Mycoplasma pneumoniae (MP) infection is closely associated with the development of asthma and potential related to community-acquired respiratory distress syndrome (CARDS) toxin secreted by MP. However, the mechanism is unclear. Previous studies have demonstrated that costimulatory molecule B7-H3 is the key factor for Th cell differentiation. Our study shows that CARDS toxin could regulate Th2 and Th17 cell differentiation via expression of B7-H3 in macrophages and CARDS toxin combined with tumor necrosis factor (TNF)-α could induce higher expression of B7-H3. Thus， we presume that CARDS toxin regulate Th2 and Th17 cell differentiation via expression of B7-H3 in macrophages which lead to immunopathogenesis of asthma. In view of this theory, the aims of this study is, based on theNLRP3-/-, TNF-α-/- and B7-H3-/- mice, to explore the function and mechanism of B7-H3 expression in macrophages stimulated by CARDS toxin and /or TNF-α, as well as the effect of intervention of NLRP3, TNF-α or B7-H3 in vivo. The present study will provide new clue for treatment of immunopathogenesis of asthma caused by MP infection.
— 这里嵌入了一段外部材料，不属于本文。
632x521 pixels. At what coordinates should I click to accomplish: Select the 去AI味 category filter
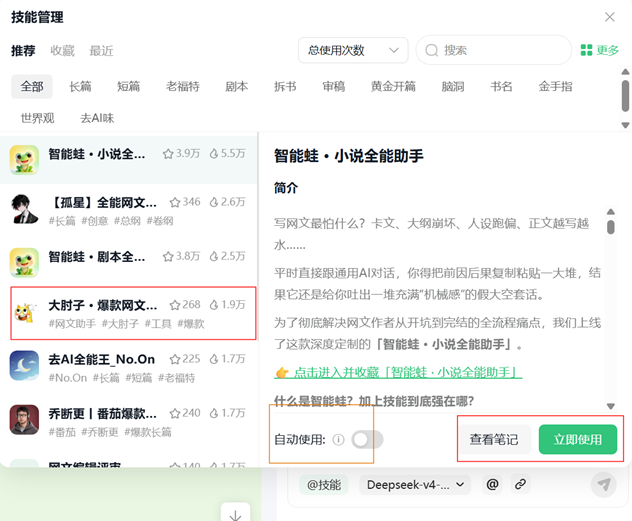97,118
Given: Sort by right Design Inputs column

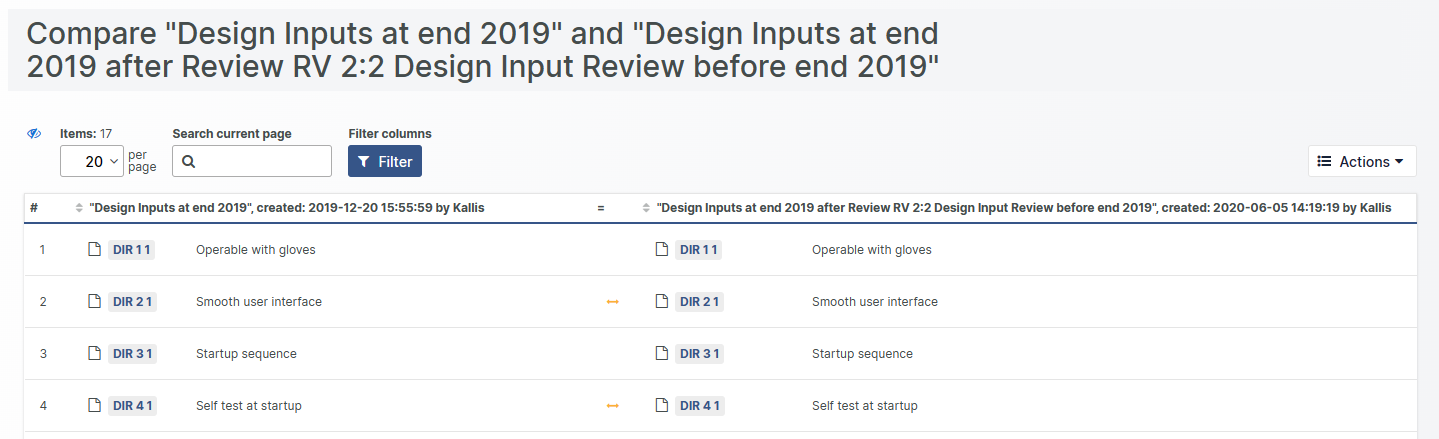Looking at the screenshot, I should pos(646,208).
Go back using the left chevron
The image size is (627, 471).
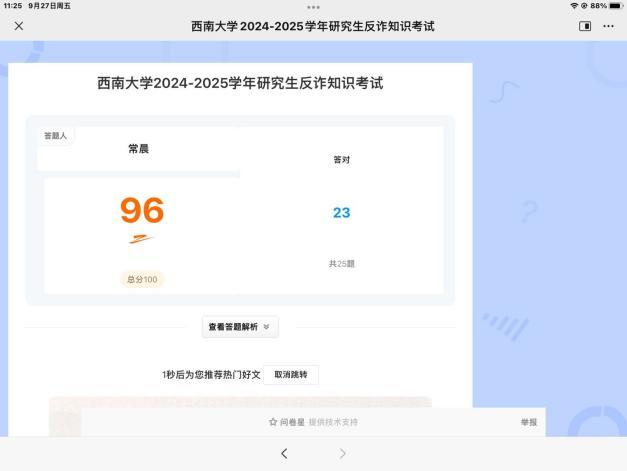pyautogui.click(x=284, y=453)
肺炎支原体（MP）感染与哮喘发生发展密切相关，可能与其分泌的CARDS毒素调控Th细胞分化有关，但机制不明。既往研究证实巨噬细胞表达的B7-H3是Th细胞分化的关键分子。本项目组预初实验发现CARDS毒素诱导巨噬细胞高表达B7-H3并调控Th2/Th17细胞分化，且TNF-α联合CARDS毒素可促进巨噬细胞表达更高的B7-H3。推测CARDS毒素通过介导B7-H3的表达而调控Th细胞分化进而参与哮喘免疫病理。鉴此，本项目拟借助NLRP3、TNF-α、B7-H3敲基因小鼠等手段，通过体内外试验进一步探讨1）CARDS调控巨噬细胞表达B7-H3的作用及机制；2）TNF-α促进巨噬细胞高表达B7-H3的作用及机制；3）体内NLRP3、TNF-α和B7-H3干预的临床治疗效果，为MP促发或加剧哮喘免疫病理的治疗提供新线索。

CARDS毒素是肺炎支原体特有的外分泌毒素，具有空泡变性和核糖基化功能。其在感染或哮喘中的作用还有待进一步阐述。本项目以巨噬细胞、上皮细胞以及树突状细胞为切入点，研究CARDS毒素调控巨噬细胞、上皮细胞以及树突状细胞的作用及在哮喘和感染中的作用机制。.本项目组首先构建了MPN372（CARDS毒素基因）真核生物表达载体，并纯化了CARDS毒素，与HELA细胞共育24h，结果发现，与medium对照组比较，CARDS毒素可以使宿主细胞空泡化，提示所构建的CARDS具有生物学功能。CARDS毒素刺激巨噬细胞高表达共刺激分子B7-H3。同时，CARDS毒素诱导小鼠肺部炎性细胞浸润及肺部高表达B7-H3。CARDS毒素刺激巨噬细胞后再与CD4+CD45RA+初始性T细胞共育，可以使得初始性T细胞GATA3、ROR-γt表达增加。其次，CARDS毒素可以促进Flt3L诱导的DCs调控Th1细胞分化，Th1细胞可以高分泌IFN-γ，而IFN-γ可以诱导巨噬细胞分泌CXCL9，进而CXCL9趋化Th1细胞至肺组织，从而形成一个I型免疫反应回路，提示I型免疫反应在MPP患儿中的重要作用。再次，CARDS毒素以浓度依赖的形式刺激上皮细胞A549高表达MUC5AC和MUC5B，提示CARDS毒素可能参与MPP患儿塑型支气管炎的形成。项目组获得了一株CARDS毒素的单克隆抗体MM03H，其能显著阻断荧光标记的CARDS毒素进入巨噬细胞，且存在浓度依赖性，提示单克隆抗体MM03H具有阻断功能。.综上，CARDS毒素具有较强的诱导炎症反应的能力，可作为重症/难治性支原体感染的生物标志物之一，深入研究其促炎机制为临床疾病干预提供新靶标。